Und wenn es im Gebäude Bereiche gibt, wo nur schlechter WLAN-Empfang gegeben ist, kann der Stapler automatisch über Bluetooth Daten abrufen, sobald er sich einem fest installierten Bluetooth-Access-Point nähert.

WiFi oder Bluetooth stoßen allerdings an ihre Grenzen, wenn in einer Produktion hunderte Sensoren, Aktoren und weitere Systeme miteinander vernetzt werden sollen.

Ab 15 Geräten kann das in der Praxis zu Problemen führen, da sich die Teilnehmer gegenseitig stören. Darüber hinaus gibt es im funkbasierten LAN erhebliche Verbindungsprobleme – denkt man an Wände, Störsignale, Maschinen und metallische Gegenstände.

Diese können zu einer unzuverlässigen Kommunikation führen.

Stabile Sensornetzwerke für Condition Monitoring

Speziell für industrielle Sensornetzwerke wurde daher der Funkstandard IEEE 802.15.4 entwickelt, der sich durch einen äußerst geringen Stromverbrauch, niedrige Datenraten und Funkreichweiten bis circa 200 Meter auszeichnet.

Die kostengünstige Hardware ist ebenso kennzeichnend für den Funkstandard wie die Nutzung der lizenzfreien ISM-Bänder. Auf diesem Standard basieren verschiedene Wireless-Technologien, darunter Zigbee, 6LoWPAN oder WirelessHART.

Mit diesen Systemen lassen sich umfangreiche Sensornetze realisieren, wie sie unter anderem bei Condition Monitoring, also der Überwachung von Maschinen und Anlagen, benötigt werden.

So hat zum Beispiel der Kugellager-Spezialist SKF einen smarten Sensor entwickelt, der Datenerfassung und Funkgerät in einem batteriebetriebenen Gerät kombiniert und der sowohl Schwingungs- als auch Temperaturdaten erfassen kann.

Der Sensor nutzt das WirelessHART-Kommunikationsprotokoll, mit dem sich bis zu 250 Teilnehmer vernetzen lassen.

Diese Teilnehmer werden in Form eines Mesh-Netzwerks miteinander verbunden: Dabei dient jedes angeschlossene Gerät gleichzeitig auch als Router. Fällt ein Datenpfad für die Signalübertragung aus, sucht sich das Signal einen alternativen Weg. Nachrichten, die nicht oder unvollständig ankommen, werden erneut an denselben Teilnehmer gesendet.

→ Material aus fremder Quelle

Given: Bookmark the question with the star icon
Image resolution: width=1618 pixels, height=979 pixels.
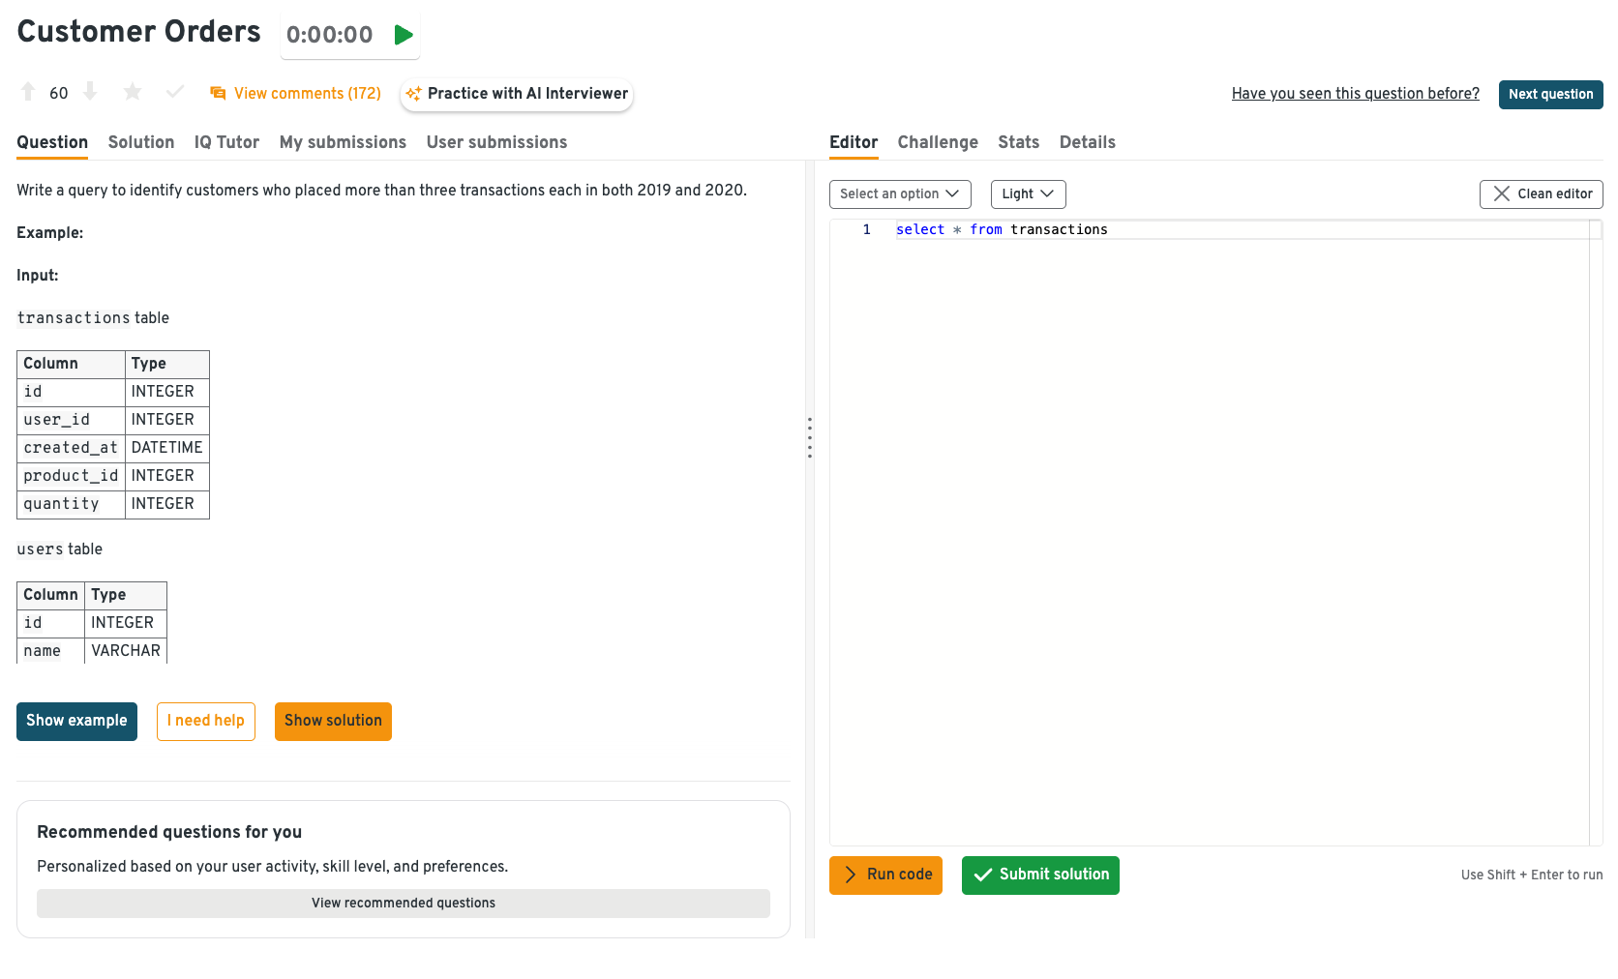Looking at the screenshot, I should [133, 92].
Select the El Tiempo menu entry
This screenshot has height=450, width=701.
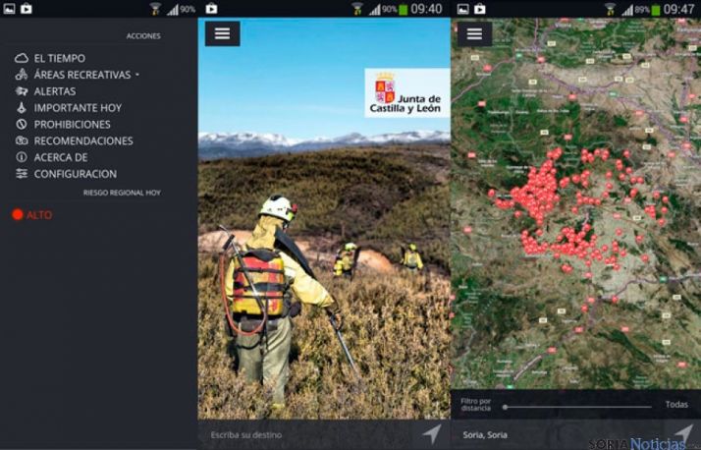pos(59,59)

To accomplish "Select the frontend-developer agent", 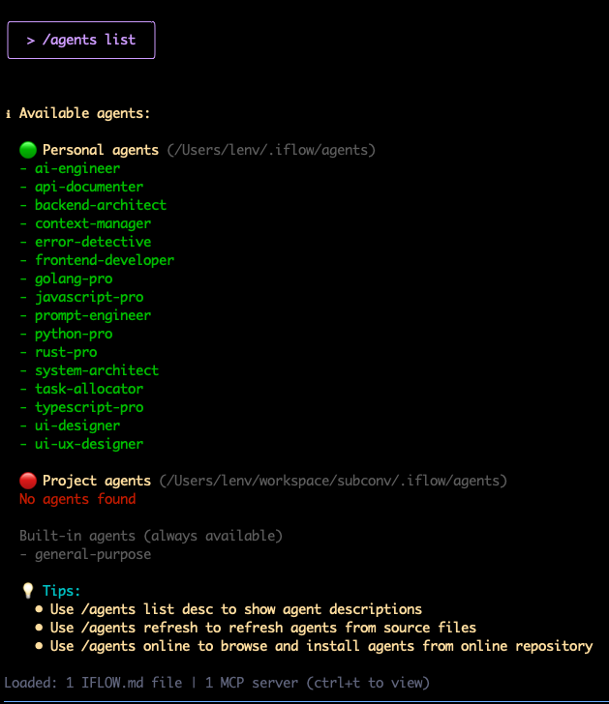I will point(105,260).
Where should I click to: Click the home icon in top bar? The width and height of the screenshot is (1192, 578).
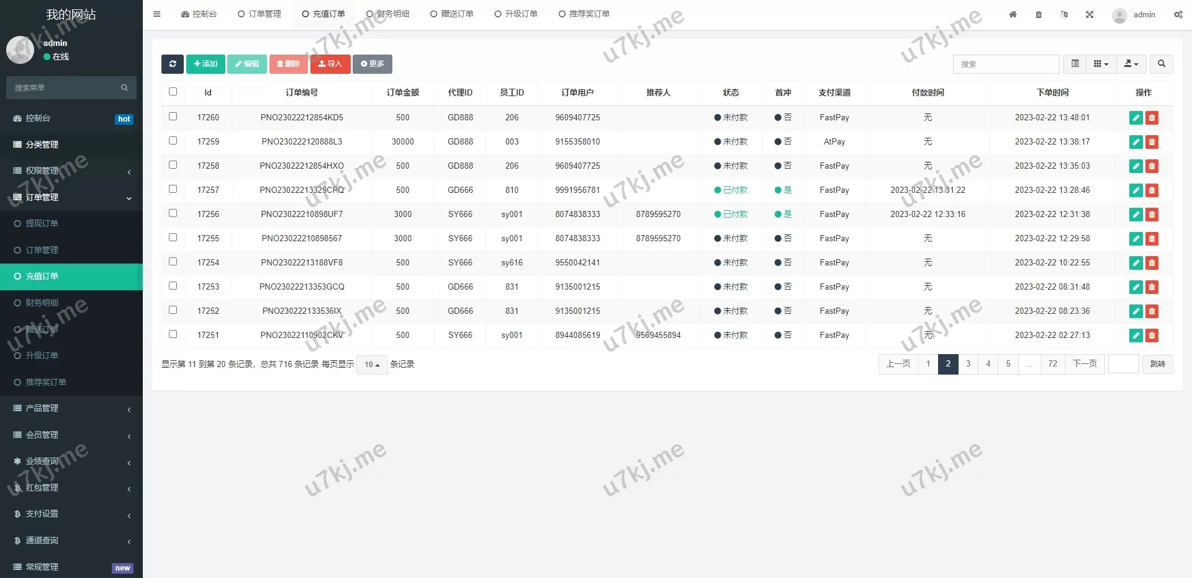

So entsteht ein sehr robustes Netz, wie es für Industrie-Anwendungen erforderlich ist. Die Möglichkeit eines Mesh-Netzes bieten auch andere Systeme wie Zigbee 3.0 oder das relativ neue Bluetooth Mesh.

Industrie 4.0 braucht neue Lösungen

Doch für die zukünftigen Anwendungen in der Industrie 4.0 reichen die vorhandenen Funklösungen in vielen Fällen nicht aus.

Denn deren Anforderungen an Latenz, Zuverlässigkeit, Reichweite, Fehlertoleranz, Sicherheit und Möglichkeiten zur Lokalisierung sind oftmals zu hoch, warnt zumindest der VDE in seinem Positionspapier „Funktechnologien für Industrie 4.0“.

Der Verband fordert unter anderem die Entwicklung neuer Funksysteme auf Basis offener, global anerkannter Standards. Sie sollen nicht nur die nötige Leistung und Zuverlässigkeit für die Anwendungsszenarien der Industrie 4.0 bieten, sondern darüber hinaus auch möglichst einfach bei Installation, Handhabung und Wartung sein.

Das Spektrum an industriellen Wireless-Kommunikationssystemen dürfte also in Zukunft noch größer werden.